### Exercise instructions
Starting from the top of the entries below and ending with the line containing "Given: Open the blue plus actions button", restate every line word for word, pictures omitted.

### Data supplied
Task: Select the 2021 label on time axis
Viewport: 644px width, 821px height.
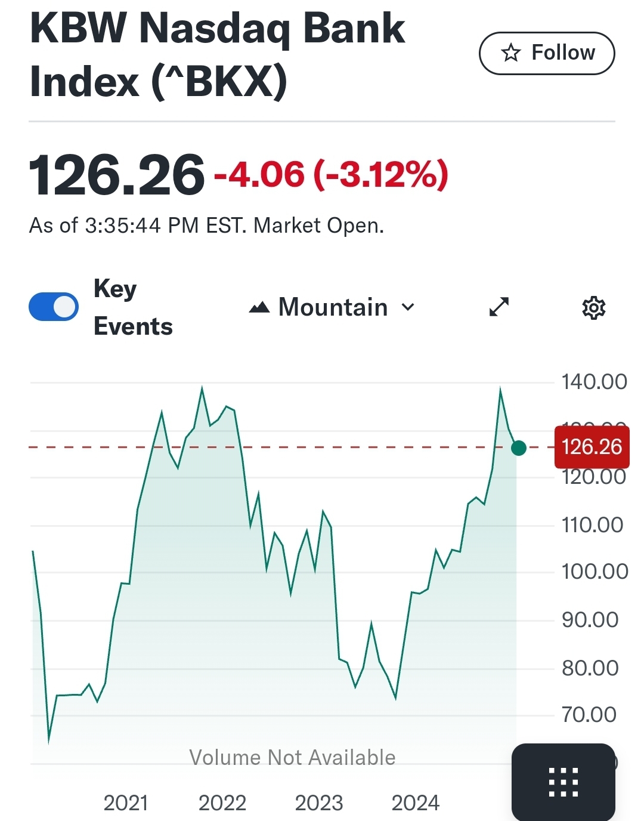Action: click(126, 803)
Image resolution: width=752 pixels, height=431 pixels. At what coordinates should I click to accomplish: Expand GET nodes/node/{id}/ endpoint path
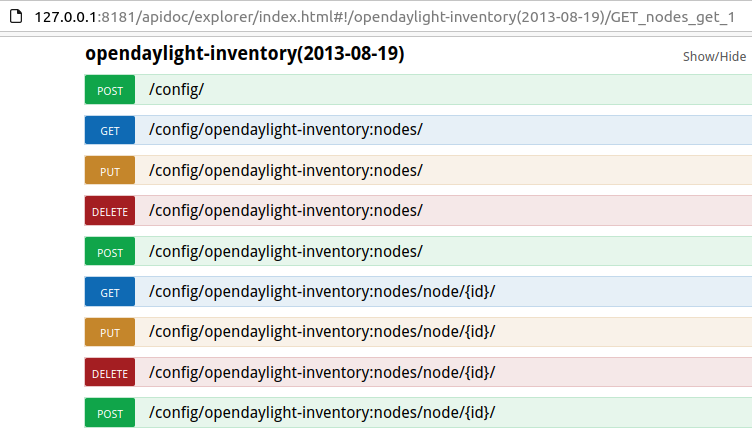tap(322, 291)
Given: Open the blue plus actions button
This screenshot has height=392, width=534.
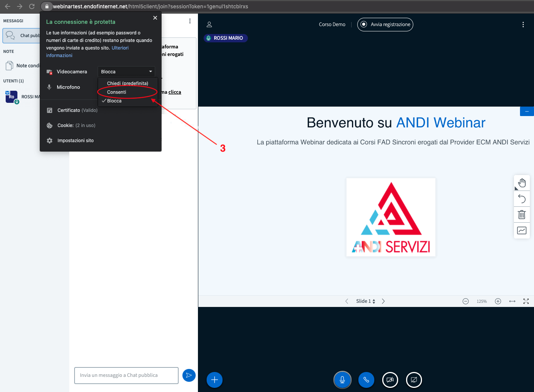Looking at the screenshot, I should pos(215,380).
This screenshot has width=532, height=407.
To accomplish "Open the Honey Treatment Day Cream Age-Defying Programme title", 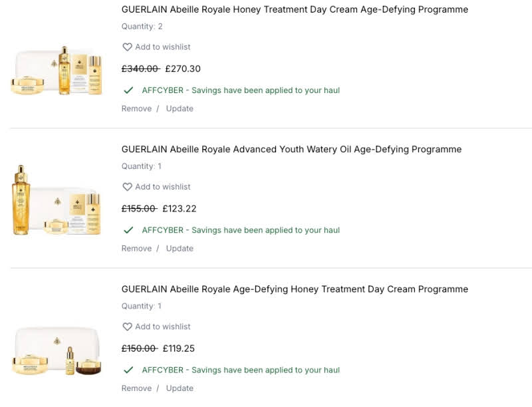I will [295, 9].
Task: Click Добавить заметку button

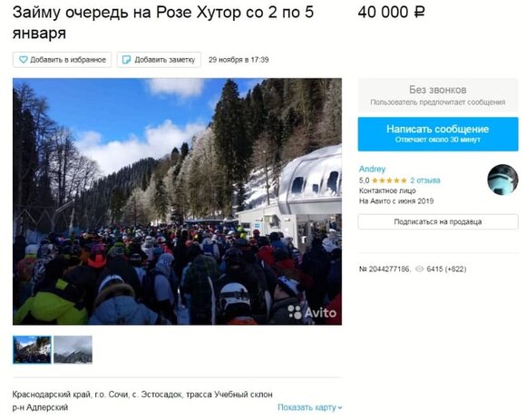Action: 159,60
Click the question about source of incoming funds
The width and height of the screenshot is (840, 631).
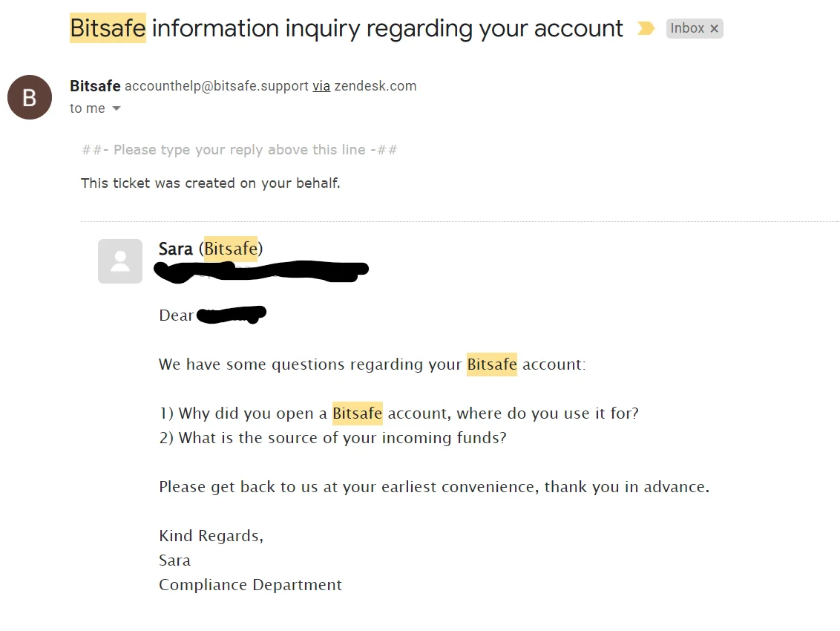(332, 438)
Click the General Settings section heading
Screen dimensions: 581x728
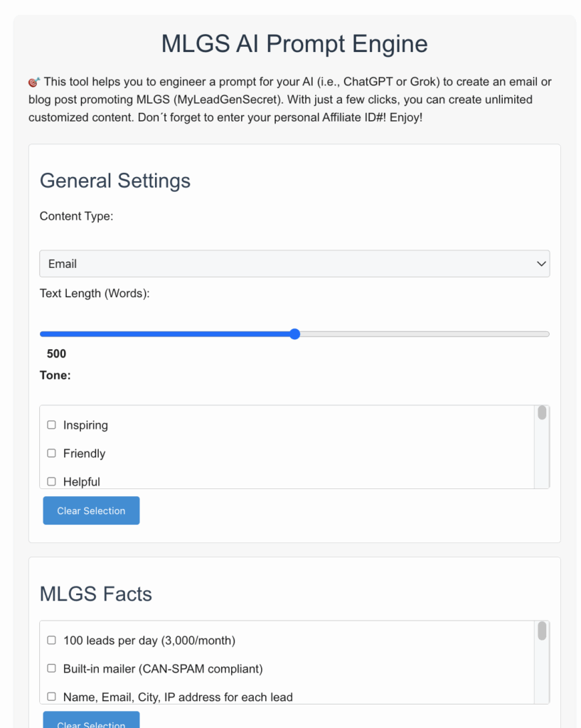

### Output
Task: Select the 2021 label on time axis
Viewport: 644px width, 821px height.
Action: click(126, 803)
Image resolution: width=752 pixels, height=431 pixels. At what coordinates should I click to accomplish: Expand GET nodes/node/{id}/ endpoint path
tap(322, 291)
Given: Open the blue plus actions button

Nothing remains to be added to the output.